- Brief A -
From the credit card payment text, quote the stretch from "Now I know Dave" through "of each month.".
- Brief B -
Name every person mentioned by name in the credit card payment text.

- Text section -
....
Now I know Dave Ramsey, Clark Howard, Suze Orman and countless others often mention that making additional payments is the fastest way to financial freedom and they’re right.

Duh? It ain’t rocket science.

Usually mentioned are bi-monthly payments. By bi-monthly, I’m referring to the “twice per month” definition rather than the “every other month” definition.

I started there, basically taking my minimum monthly payment due, divided by two and set it up to be paid on the 1st and 15th of each month.

Seeing zero progress, mostly cause I was still essentially only making minimum payments, I started paying the minimum payment twice per month. This made it so that I was essentially making a double payment each month which, clearly, led to success.

The downside is that it hit my lifestyle pretty hard, you know, writing a multiple $400+ checks every other week. That would not do. I mean, really, who likes paying big bills?

So to lessen the impact, I cut the payments in half — kinda like the original variation of the bi-monthly plan — but this time, I paid my credit card bills weekly.

Hundred bucks here, hundred bucks there is totally do-able.

Sure, it still sucks but when you see real progress, I mean, really fast progress occurring every 7 days, well, it doesn’t suck so much because the end of the tunnel quickly comes into focus.
....
- Stored data -
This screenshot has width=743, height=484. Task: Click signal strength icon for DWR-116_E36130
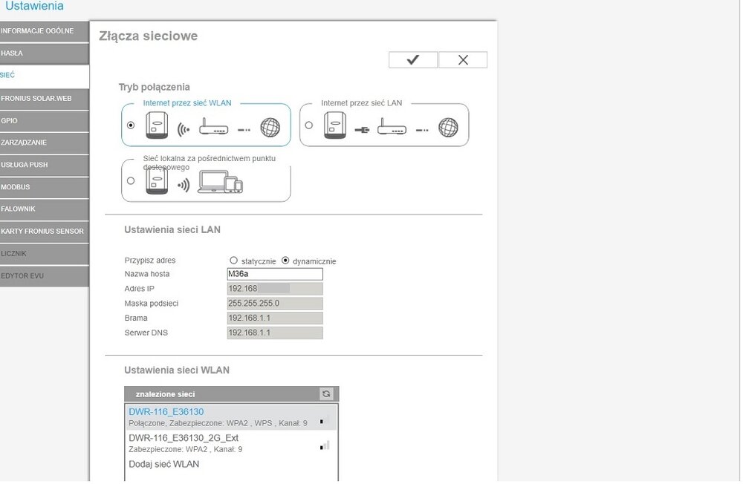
....
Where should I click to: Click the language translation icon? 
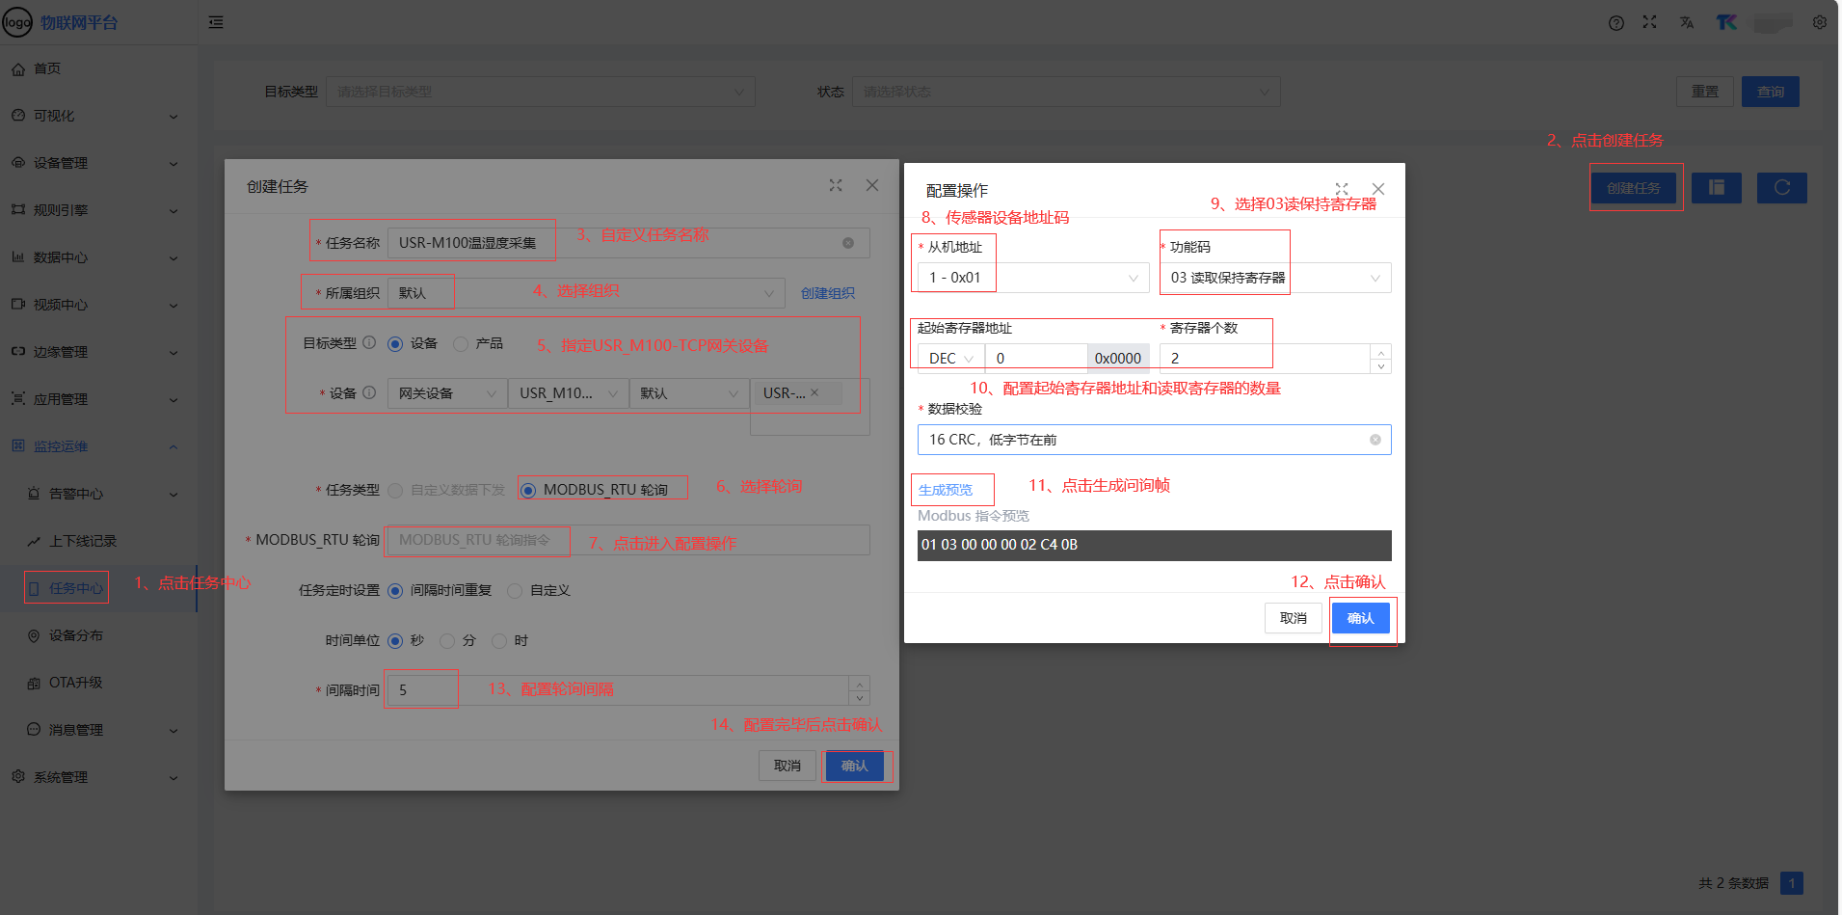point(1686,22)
....
- Full response A -
Now I know Dave Ramsey, Clark Howard, Suze Orman and countless others often mention that making additional payments is the fastest way to financial freedom and they’re right.

Duh? It ain’t rocket science.

Usually mentioned are bi-monthly payments. By bi-monthly, I’m referring to the “twice per month” definition rather than the “every other month” definition.

I started there, basically taking my minimum monthly payment due, divided by two and set it up to be paid on the 1st and 15th of each month.

- Full response B -
Dave Ramsey, Clark Howard, Suze Orman